There is a common understanding that true love, pure love is blind. Unconditional. It is love simply for the sake of love. And we are taught that this is a good thing, something to aspire to. 

But is it really?   

What we  are actually saying is that "I don't care what happens, I will love you anyway". Now, as much as I respect such bravery of putting your heart out there, what I want to ask is, is it always worth the risk?

"I felt like a fool. I had gone so far out on a limb with my feelings that I didn't realize I was standing out there alone."  -  Carrie (Sex&theCity)
  From my perspective as a woman, and obviously the only perspective I will have in this life, I would say that it's dangerous. Saying ''I will love you no matter what" not only shows your vulnerability, but also presents a temptation, a challenge almost, to test how far this statement can be pushed. Where is the limit? or is there one at all?
Of course, when we love someone we (women especially) will forgive faults, imperfections, small mistakes. Or at least I believe we should. If you love someone, those things don't, or shouldn't matter. You might not even notice them. Or if you do, in comparison to all the good things and positive aspects of your relationships, little set-backs loose their importance.
But where do we draw the line?


This coincides a bit with one of my previous articles on forgiveness. When is it okay for love to be ''blind'', and when are we just being stupid and allowing ourselves to be manipulated?


Maybe im a bit biased by being a woman, but I really think it's possible that men and women love differently.  I think maybe it's because women are much more afraid of being left alone than men are, or maybe, because men traditionally control relationships, they feel like they can get one anytime, because women are almost always willing. Yes, they might have to work on it a bit, but usually women are willing. And women, feeling helpless, and feel like they are unable to control their lives, tend to cling. Yes, its not the happily ever after we were taught to wait for. But its close enough. Or it's better than having nothing at all.  We will endure it.

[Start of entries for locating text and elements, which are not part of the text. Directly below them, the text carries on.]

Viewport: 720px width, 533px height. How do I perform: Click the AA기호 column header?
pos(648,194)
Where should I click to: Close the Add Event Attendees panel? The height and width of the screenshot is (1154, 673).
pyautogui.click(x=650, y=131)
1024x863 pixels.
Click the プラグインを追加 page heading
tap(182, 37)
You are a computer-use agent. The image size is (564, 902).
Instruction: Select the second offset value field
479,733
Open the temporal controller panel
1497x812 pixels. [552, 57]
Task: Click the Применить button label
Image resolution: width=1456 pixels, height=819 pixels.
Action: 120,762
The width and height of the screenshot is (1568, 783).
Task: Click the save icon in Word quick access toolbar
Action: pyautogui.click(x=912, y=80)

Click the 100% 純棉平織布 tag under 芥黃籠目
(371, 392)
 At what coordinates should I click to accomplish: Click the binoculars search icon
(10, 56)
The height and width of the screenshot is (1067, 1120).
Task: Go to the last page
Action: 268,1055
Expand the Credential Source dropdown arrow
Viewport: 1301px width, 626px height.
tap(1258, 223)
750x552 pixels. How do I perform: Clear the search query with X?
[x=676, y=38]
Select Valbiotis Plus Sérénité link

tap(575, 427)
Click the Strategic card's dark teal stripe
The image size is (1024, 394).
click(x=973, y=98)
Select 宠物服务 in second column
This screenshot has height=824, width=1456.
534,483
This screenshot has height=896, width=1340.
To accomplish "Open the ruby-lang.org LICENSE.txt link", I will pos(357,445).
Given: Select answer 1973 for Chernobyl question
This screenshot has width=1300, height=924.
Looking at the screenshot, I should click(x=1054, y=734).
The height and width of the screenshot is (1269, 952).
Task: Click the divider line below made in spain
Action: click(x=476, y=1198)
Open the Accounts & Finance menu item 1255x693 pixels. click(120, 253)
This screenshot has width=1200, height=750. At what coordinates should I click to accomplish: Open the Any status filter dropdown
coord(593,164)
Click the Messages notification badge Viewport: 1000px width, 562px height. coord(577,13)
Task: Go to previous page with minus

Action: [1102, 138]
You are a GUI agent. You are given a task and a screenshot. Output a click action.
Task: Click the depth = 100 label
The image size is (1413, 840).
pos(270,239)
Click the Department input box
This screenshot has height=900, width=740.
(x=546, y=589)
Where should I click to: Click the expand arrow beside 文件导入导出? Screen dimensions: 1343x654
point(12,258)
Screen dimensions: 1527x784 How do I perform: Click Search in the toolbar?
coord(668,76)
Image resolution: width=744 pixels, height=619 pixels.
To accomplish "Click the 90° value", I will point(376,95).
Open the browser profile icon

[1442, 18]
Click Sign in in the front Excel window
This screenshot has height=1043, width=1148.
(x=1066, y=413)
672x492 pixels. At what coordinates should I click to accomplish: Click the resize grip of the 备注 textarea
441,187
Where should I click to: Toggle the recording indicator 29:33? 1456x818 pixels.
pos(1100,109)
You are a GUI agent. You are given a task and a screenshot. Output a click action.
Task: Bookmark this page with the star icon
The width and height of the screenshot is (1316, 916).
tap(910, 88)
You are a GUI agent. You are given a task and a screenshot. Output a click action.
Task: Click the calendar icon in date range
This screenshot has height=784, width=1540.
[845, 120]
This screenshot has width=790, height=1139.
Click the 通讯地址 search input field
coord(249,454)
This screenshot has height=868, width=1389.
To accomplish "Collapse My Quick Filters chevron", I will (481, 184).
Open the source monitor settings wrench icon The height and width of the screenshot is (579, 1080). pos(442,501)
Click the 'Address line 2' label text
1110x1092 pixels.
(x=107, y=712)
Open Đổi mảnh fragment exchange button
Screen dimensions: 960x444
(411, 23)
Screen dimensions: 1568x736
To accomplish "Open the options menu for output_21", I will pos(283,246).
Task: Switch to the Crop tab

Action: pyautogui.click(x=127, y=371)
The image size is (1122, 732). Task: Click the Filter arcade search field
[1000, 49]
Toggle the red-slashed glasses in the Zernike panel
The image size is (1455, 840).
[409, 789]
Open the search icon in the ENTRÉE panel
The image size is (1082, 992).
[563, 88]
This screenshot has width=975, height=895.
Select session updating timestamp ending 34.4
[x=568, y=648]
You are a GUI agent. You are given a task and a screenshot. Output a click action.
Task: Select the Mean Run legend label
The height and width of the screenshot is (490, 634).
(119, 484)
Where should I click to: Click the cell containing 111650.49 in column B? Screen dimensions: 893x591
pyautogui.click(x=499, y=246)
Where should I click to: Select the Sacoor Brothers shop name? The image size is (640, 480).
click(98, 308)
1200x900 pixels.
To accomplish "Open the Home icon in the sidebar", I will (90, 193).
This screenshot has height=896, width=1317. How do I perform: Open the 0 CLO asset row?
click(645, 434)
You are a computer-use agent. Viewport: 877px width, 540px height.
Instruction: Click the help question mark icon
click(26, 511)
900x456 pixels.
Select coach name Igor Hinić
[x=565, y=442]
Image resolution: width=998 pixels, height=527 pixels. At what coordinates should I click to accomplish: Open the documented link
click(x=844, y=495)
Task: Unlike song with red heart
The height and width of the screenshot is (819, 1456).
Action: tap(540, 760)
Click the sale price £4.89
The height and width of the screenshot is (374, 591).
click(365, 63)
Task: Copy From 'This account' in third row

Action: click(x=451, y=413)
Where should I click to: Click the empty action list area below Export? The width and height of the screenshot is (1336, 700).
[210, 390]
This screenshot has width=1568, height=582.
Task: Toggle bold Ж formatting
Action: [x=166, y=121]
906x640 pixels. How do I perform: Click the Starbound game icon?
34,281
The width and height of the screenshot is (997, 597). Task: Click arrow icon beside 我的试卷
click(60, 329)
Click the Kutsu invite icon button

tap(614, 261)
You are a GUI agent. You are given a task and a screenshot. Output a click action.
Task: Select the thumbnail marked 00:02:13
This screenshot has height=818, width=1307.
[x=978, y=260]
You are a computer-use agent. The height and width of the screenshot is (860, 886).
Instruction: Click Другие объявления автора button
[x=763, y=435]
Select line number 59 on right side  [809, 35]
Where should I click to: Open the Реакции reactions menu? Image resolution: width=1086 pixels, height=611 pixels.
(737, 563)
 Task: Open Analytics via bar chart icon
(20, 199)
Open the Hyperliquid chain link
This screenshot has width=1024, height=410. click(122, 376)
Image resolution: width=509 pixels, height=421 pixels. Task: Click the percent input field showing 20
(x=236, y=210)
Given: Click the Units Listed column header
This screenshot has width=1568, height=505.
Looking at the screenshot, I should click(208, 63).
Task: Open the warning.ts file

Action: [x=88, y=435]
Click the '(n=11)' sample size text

But there has to be a line.
But how do we decide where to put it? When is it okay for love to be unconditional, and when isn't it?
Things change. It's scary as hell, but sometimes things change. We must not be blind to it. 
And also sometimes the bad things are there for a reason. Sometimes they are trying to show us something, either that something is wrong with us, with them, or with the situation. 
If we ignore the negatives, we can never work through them. If we ignore the negatives, we can never learn from them.  They will just be there, growing, nagging at our subconscious, until finally they explode and destroy everything.
There is always black and white in everything. If we try to paint over the black with white, it may give the illusion, but it will still be black underneath.  All we're doing is postponing.


My point is, yes, we must love for the sake of loving. But loving blindly harms the relationship.  Conflicts and problems are necessary! They're healthy. Perfect relationships are a) impossible b) dishonest c) boring. 
If everything is perfect then something is wrong, as much of a contradiction as that is.

2 comments:

Perfection is a relative term anyway:)

and i agree, every relationship should have its ups and downs, otherwise something is definitely wrong!


Thank you for your feedback! Really appreciate it!